* [Brief]:
The answer should be an exact copy of the lines from the line with "How do I perform: Toggle" through the last line of the entries, and no other lines.

* [Entries supplied]:
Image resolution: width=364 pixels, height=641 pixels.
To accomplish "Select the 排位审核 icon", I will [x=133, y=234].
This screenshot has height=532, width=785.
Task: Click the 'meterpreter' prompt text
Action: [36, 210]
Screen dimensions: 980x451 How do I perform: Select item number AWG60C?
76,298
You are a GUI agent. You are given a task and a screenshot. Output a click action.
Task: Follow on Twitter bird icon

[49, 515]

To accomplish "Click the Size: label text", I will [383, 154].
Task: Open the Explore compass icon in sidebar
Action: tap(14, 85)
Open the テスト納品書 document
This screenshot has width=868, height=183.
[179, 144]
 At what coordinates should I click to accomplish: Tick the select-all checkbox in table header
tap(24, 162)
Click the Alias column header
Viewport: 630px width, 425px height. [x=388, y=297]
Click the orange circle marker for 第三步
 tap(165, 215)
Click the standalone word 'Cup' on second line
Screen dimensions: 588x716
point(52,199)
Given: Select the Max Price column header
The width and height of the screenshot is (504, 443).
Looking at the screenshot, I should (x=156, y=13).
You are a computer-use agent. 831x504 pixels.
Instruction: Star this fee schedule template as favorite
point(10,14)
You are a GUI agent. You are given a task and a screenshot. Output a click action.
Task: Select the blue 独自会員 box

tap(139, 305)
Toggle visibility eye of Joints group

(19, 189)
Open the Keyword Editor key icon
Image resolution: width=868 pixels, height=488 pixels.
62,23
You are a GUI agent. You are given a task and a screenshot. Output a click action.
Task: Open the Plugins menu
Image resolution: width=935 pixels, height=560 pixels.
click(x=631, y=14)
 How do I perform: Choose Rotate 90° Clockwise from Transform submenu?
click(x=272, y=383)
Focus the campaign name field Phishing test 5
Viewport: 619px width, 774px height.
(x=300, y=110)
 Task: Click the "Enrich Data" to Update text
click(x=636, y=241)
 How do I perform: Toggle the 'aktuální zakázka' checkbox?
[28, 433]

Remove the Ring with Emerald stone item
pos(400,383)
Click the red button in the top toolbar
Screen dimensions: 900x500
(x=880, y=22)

* [Written answer]:
 How do I perform: Toggle the 'aktuální zakázka' checkbox?
[28, 433]

Remove the Ring with Emerald stone item
pos(400,383)
Click the red button in the top toolbar
Screen dimensions: 900x500
(x=880, y=22)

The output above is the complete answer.